How We Compare to Desktop Tools

Excel and Google Sheets can do all four passes, but each requires several manual steps: Remove Duplicates, Find & Replace with regex, conditional column fills via VLOOKUP or array formulas. OpenRefine is the Cadillac for this kind of work and can do far more (faceted edit, cluster, undo-history), but it is a desktop install with a learning curve. This tool covers the case where you know exactly what cleanup you want, your file is reasonable in size, and you would rather not spin up a separate application to run a one-shot job. PapaParse 5.4 powers the parsing, the same library used by Tableau Public's CSV upload path and by hundreds of data-pipeline tools.

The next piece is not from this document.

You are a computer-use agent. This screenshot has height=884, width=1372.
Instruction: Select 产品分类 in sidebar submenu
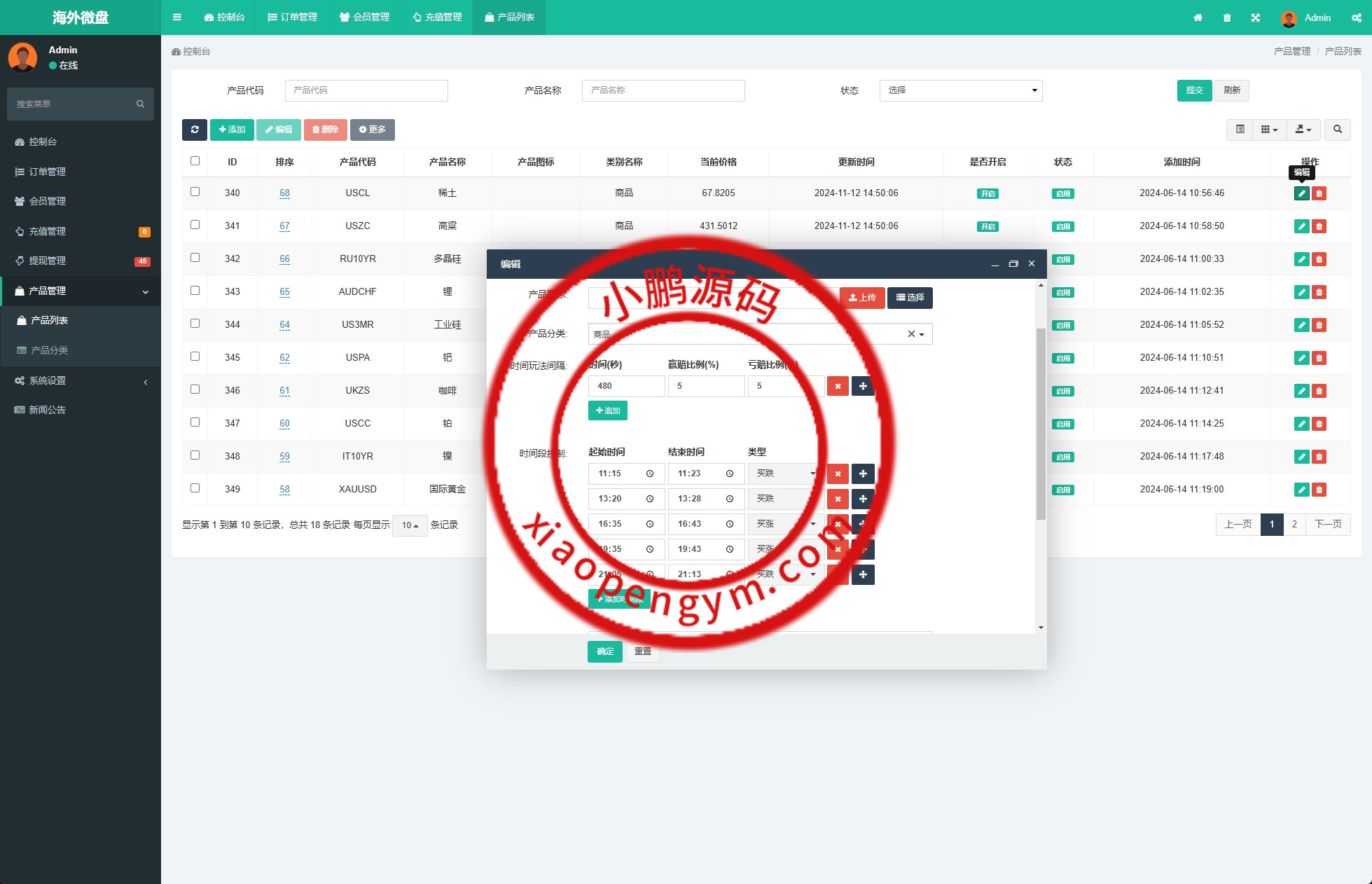tap(49, 350)
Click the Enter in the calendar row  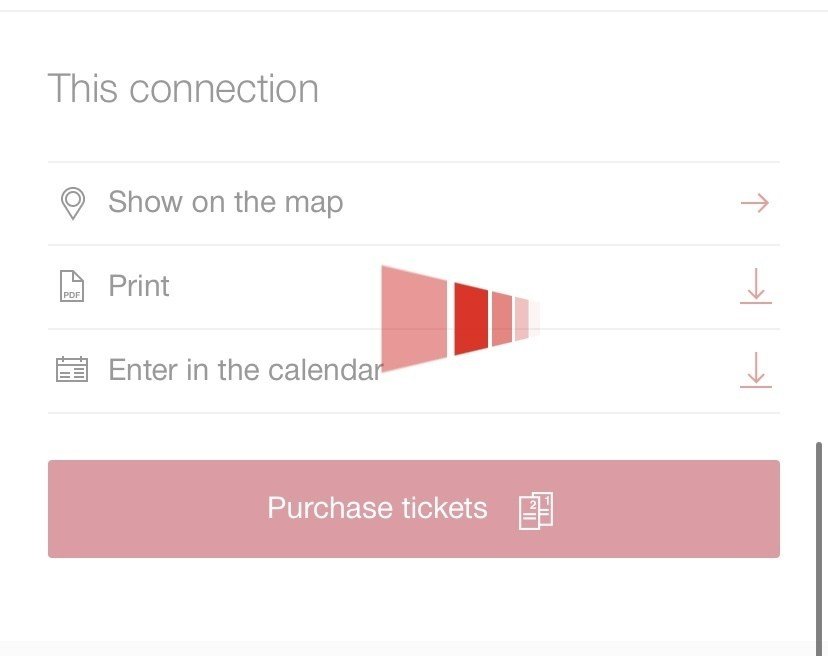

Pair this cleaner with the rest of the UDT data cluster: CSV Viewer for a quick read of the file, CSV Row Filter for predicate-based row selection, CSV to SQL to emit INSERT statements, and JSON ↔ CSV Converter for cross-format work. Use cleanup, then filter, then convert — the sequence that catches the most issues with the least re-work.

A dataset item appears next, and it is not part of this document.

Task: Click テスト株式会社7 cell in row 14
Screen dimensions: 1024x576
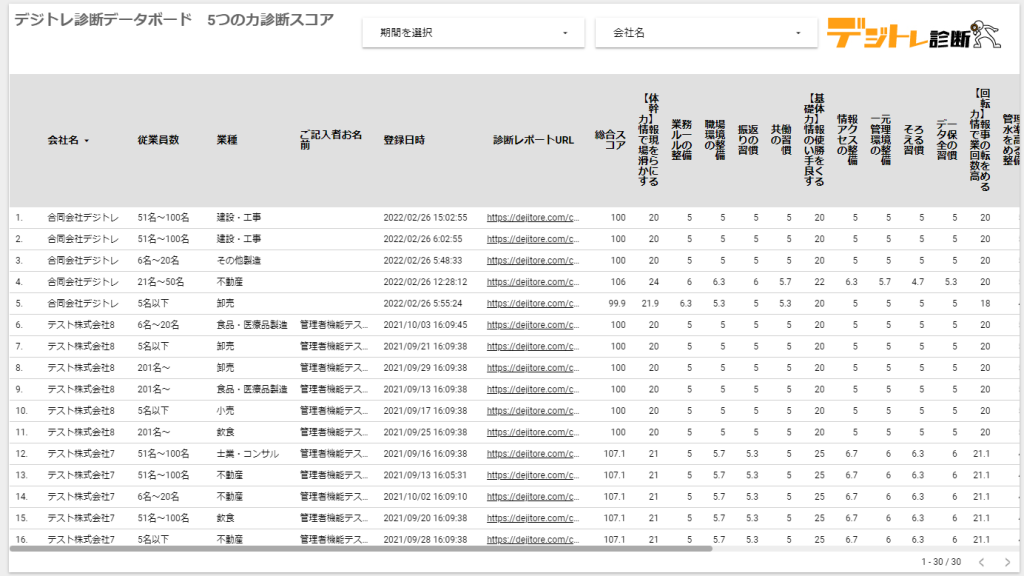Action: pos(81,497)
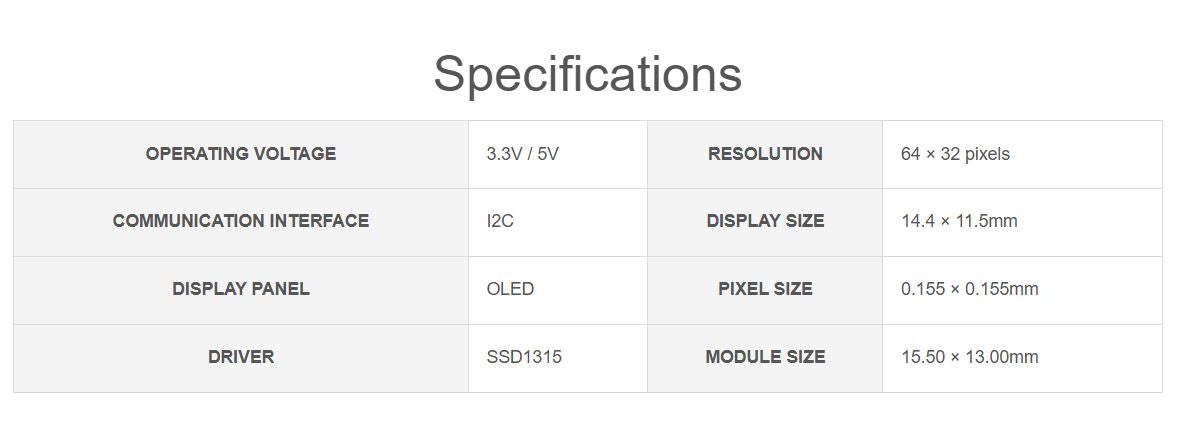Select the SSD1315 driver value

click(524, 357)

Frequently Asked Questions

Is the CSV uploaded anywhere during cleaning?+
No. The file is parsed locally by PapaParse 5.4 running in your browser, transformed in memory, and offered back as a download. Nothing is sent to any server. You can verify this in your browser's Network tab while the tool runs.
Which markers count as null when normalizing?+
By default: empty strings, NA, N/A, null, NULL, and a standalone hyphen -. The normalization is case-insensitive. You can customize the list in the options if your data uses other markers like #N/A (Excel error code) or None (Python pandas default).
How does the de-dupe step decide which row to keep?+
By default, the first occurrence of each duplicate group is kept and the rest are dropped. If you select specific key columns, rows with matching keys collapse to one regardless of what the other columns contain. There is also a Last option that keeps the most recently seen row instead of the first — useful when later rows are presumed to override earlier ones.
Can I dedupe on a subset of columns?+
Yes. By default the full row is the dedupe key. You can pick any combination of columns from a list, and two rows are considered duplicates if their selected key columns match. This is the right setting for cases like a customer list where the email column is the natural identity and other columns may legitimately differ between exports.
What does fill-forward do?+
Fill-forward replaces empty cells with the most recent non-empty value from the same column. It is useful for hierarchical exports where a parent value (department, region, category) only appears in the first row of each group and the rest are blank. After fill-forward, every row carries its parent value explicitly, which is what every downstream tool actually needs.
Does the cleaner detect the delimiter automatically?+
Yes. PapaParse 5.4 auto-detects comma, semicolon, tab, and pipe delimiters by sampling the first few lines and picking the one that yields the most consistent column count. If the auto-detection picks the wrong delimiter (rare, but it can happen with files where the wrong character is more common in the data than between fields), you can override it manually.
How big a CSV can the cleaner handle?+
There is no hard cap because the work runs in your browser. Practical limits are set by available memory; files up to a few hundred megabytes work fine on a modern laptop. Very large files (multi-gigabyte) may stall on a single tab; in those cases split the file first, clean each piece, and concatenate the results.
Can I clean a TSV or pipe-delimited file?+
Yes. Drop the file in and the parser auto-detects the delimiter. The output will use the same delimiter as the input by default. If you want to convert between delimiters at the same time as cleaning, choose the output delimiter explicitly in the options.